De acordo com comentários recolhidos pela ABC News, foi confirmado que os tanques e a capacidade de transporte venezuelanos atingiram os seus limites, o que levou Caracas a encontrar rapidamente outras formas de vender o excedente antes que a situação financeira se agrave. O senador Roger Wicker reiterou que “a Venezuela não pode produzir mais petróleo porque não há lugar para armazená-lo nem para enviá-lo”, mostrando a urgência do setor energético no país sul-americano.

O acordo chega num momento marcado por mudanças políticas na Venezuela e por um apoio internacional renovado, bem como pela pressão de Washington para fortalecer a sua influência energética na região. A administração dos EUA enfatiza a importância de controlar a moeda e a produção venezuelana através do sistema legal, com o objectivo declarado de canalizar recursos para as necessidades de ambos os países como prioridade.
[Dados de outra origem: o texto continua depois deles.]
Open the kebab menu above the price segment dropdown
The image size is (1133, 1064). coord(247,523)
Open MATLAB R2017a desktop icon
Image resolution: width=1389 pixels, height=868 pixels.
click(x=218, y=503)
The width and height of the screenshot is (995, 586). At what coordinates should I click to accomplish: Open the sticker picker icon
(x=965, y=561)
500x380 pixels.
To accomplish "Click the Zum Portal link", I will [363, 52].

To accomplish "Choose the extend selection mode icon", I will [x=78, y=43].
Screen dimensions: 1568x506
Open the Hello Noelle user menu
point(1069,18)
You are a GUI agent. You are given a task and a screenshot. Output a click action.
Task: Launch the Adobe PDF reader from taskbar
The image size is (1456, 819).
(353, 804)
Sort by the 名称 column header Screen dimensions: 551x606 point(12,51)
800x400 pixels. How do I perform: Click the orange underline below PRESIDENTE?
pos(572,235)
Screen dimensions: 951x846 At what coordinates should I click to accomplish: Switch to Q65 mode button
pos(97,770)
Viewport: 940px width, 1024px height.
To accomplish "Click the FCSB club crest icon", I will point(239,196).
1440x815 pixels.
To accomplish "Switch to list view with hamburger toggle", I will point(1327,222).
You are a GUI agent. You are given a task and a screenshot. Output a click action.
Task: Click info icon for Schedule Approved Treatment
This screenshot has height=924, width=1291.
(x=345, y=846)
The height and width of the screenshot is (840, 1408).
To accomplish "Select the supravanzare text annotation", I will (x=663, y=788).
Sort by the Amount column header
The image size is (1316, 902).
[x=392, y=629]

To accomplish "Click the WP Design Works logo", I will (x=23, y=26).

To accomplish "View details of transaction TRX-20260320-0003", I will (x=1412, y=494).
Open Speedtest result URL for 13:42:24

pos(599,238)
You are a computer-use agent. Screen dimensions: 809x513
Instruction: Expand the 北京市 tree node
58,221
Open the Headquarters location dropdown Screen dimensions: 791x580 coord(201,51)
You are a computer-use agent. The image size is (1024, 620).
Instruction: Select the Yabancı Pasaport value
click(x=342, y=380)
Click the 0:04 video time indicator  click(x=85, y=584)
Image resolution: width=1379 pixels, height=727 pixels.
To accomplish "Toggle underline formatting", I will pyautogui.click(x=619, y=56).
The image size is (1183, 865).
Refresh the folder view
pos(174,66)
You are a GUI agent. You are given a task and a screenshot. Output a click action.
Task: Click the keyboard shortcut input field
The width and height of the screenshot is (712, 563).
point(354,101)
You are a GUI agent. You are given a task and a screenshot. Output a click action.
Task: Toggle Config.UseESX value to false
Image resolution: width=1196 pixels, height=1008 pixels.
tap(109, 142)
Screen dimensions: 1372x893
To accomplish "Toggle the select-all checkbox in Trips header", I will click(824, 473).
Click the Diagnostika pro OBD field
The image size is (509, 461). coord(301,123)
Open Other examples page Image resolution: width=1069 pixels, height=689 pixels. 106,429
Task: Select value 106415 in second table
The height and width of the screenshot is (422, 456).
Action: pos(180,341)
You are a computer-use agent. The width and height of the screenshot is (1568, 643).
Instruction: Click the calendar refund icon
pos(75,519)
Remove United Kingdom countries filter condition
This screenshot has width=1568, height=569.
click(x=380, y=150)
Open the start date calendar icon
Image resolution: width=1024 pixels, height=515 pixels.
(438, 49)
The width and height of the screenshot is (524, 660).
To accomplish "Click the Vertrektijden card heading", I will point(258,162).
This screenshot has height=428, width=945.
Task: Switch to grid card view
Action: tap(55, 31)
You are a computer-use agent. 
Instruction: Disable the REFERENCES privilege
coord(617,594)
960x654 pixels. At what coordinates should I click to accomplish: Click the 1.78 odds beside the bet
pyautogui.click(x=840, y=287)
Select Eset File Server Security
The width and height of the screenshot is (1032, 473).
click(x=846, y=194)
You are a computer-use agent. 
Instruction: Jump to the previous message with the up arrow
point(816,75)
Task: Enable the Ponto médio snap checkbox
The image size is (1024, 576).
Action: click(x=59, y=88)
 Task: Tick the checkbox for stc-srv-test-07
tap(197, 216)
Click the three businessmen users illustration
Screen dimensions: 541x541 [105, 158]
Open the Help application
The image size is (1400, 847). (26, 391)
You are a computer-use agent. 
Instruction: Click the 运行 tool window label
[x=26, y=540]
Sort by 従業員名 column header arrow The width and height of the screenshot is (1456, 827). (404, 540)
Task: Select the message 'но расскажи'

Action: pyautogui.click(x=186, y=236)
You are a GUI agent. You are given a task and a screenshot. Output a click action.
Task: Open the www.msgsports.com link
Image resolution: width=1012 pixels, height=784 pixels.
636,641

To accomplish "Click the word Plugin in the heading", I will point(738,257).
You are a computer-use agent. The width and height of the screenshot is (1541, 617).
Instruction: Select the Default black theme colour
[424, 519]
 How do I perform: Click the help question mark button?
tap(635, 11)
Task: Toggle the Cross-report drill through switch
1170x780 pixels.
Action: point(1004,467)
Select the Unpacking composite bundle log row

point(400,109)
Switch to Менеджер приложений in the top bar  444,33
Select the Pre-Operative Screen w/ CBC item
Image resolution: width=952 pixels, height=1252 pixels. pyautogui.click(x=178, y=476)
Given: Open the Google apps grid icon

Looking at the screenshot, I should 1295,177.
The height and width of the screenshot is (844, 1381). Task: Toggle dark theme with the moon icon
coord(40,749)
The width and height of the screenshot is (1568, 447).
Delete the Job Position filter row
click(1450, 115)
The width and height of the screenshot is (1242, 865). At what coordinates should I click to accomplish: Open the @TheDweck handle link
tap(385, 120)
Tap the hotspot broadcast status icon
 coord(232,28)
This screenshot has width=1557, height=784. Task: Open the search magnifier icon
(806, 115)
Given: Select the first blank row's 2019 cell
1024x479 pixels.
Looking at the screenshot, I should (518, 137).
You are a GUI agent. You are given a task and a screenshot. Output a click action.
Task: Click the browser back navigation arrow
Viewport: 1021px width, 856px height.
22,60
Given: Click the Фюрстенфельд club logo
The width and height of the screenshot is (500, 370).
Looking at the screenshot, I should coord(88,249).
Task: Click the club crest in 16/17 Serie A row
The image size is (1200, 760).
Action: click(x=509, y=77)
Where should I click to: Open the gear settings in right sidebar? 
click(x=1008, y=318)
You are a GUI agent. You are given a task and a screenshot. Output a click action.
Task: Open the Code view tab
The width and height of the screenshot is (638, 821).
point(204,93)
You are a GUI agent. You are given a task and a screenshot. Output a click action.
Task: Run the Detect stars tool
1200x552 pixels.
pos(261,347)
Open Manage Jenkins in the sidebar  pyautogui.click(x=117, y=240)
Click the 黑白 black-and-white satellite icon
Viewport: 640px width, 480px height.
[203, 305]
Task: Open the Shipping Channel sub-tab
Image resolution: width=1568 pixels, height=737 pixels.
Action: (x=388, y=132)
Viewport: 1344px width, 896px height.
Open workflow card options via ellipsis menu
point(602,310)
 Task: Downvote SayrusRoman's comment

A Bloomberg calculou que, apesar da importância política do anúncio, a quantidade de petróleo não contabilizado pela Venezuela representa uma parte menor em comparação com a produção diária dos Estados Unidos, o que, no entanto, dá a este país a oportunidade de aceder diretamente a algo que antes não estava disponível devido a sanções. A entrega e distribuição do petróleo venezuelano permanecerão, segundo Trump, sob a administração dos Estados Unidos para garantir a implementação dos recursos e condições acordados.

Como resultado deste ajustamento na situação venezuelana, as prioridades do governo interino estão em linha com as orientações na América do Norte, excluindo a cooperação com antigos parceiros. A acção dos EUA visa restaurar os canais de abastecimento de energia, enquanto Caracas procura evitar uma crise económica iminente, num ambiente regional que ainda é monitorizado por organizações internacionais e pela opinião pública local e internacional.